BACKGROUND: We define clinical study reports (CSRs) as standardized full reports of the protocols, results, and other pertinent details of clinical studies that are typically submitted by pharmaceutical companies to regulatory authorities when they apply for marketing authorization. METHODS: In this systematic review we searched various databases (Clarivate Web of Science, EMBASE and Ovid Medline, Google Scholar, and PubMed) for publications containing the term "clinical study report/s", without restrictions. THEMATIC SYNTHESIS: In the first part of this review we discussed the history of CSRs, their contents and structure, definitions, and relevant terminology. In this second part we discuss the uses of CSRs, concentrating on the individual benefits and harms of pharmacological interventions, and thus the benefit to harm balance.
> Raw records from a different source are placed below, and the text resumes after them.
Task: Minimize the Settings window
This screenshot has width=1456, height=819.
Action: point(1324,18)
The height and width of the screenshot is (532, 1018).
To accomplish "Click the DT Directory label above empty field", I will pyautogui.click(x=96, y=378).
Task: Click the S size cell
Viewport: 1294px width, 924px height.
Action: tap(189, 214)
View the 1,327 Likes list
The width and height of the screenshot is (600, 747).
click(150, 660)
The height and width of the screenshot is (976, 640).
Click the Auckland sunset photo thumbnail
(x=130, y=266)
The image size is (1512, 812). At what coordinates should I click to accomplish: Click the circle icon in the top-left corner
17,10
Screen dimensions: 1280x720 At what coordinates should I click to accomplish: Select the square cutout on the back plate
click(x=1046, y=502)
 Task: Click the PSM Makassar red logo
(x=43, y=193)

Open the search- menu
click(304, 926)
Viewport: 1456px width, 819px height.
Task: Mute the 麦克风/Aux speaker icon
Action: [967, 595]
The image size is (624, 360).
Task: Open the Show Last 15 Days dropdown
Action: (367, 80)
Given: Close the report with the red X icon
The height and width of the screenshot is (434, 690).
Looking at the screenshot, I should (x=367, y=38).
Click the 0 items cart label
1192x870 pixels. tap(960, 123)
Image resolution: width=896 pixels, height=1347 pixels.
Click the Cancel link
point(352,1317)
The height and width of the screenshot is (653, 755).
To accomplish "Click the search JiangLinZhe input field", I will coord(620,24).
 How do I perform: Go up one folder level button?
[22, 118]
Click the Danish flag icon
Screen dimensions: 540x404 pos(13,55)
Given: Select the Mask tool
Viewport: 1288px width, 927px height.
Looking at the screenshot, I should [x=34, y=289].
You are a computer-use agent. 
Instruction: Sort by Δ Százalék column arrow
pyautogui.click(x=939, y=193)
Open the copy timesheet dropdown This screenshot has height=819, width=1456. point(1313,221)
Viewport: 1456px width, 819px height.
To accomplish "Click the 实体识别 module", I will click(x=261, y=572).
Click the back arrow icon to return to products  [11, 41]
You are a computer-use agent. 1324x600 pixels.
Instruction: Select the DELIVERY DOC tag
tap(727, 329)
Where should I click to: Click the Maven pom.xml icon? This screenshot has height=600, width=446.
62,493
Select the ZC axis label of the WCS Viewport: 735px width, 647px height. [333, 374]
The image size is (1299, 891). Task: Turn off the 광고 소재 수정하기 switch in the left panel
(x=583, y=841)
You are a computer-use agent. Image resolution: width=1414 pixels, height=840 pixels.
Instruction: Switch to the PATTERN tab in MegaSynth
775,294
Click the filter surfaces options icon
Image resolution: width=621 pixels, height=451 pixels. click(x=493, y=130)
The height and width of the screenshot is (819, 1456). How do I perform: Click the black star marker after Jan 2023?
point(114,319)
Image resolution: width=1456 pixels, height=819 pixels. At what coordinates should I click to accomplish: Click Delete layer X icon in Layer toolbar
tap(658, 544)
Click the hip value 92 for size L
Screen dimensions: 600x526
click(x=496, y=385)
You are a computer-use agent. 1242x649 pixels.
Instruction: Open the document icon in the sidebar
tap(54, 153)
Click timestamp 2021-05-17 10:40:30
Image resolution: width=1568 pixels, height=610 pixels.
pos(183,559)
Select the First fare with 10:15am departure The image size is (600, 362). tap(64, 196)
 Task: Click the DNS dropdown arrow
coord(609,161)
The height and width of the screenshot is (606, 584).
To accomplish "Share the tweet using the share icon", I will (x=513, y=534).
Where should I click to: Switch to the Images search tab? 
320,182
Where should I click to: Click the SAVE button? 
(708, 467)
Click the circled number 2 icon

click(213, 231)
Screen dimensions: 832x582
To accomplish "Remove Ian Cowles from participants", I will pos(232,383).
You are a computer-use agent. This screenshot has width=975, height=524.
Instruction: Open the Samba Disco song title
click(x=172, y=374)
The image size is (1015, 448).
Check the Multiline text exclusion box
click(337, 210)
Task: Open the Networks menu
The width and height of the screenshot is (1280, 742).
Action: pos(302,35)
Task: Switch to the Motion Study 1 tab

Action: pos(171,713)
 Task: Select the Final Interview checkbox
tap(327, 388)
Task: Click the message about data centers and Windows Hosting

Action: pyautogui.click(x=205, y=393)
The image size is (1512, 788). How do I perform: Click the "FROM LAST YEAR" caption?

We also discuss adherence to interventions, prepublication of protocols of clinical trials, and how CSRs are written, factors that can all affect estimation of the benefit-harm balance. CONCLUSIONS: When clinical trial data from CSRs are compared with the data in published trial reports, the apparent benefits of pharmacological interventions are less impressive, and more information emerges about harms they can cause. Both of these effects change how the benefit-harm balance of a pharmacological intervention is estimated, generally making it less favourable than was otherwise thought. For more accurate assessment of the benefit-harm balance of an intervention, full, not abbreviated or synoptic, clinical study reports should continue to be made publicly available by regulatory authorities and manufacturers. Authorities that do not currently make them available should do so. CSRs should be introduced for assessment of surgical operations, therapeutic devices, and other non-pharmacological interventions in clinical trials.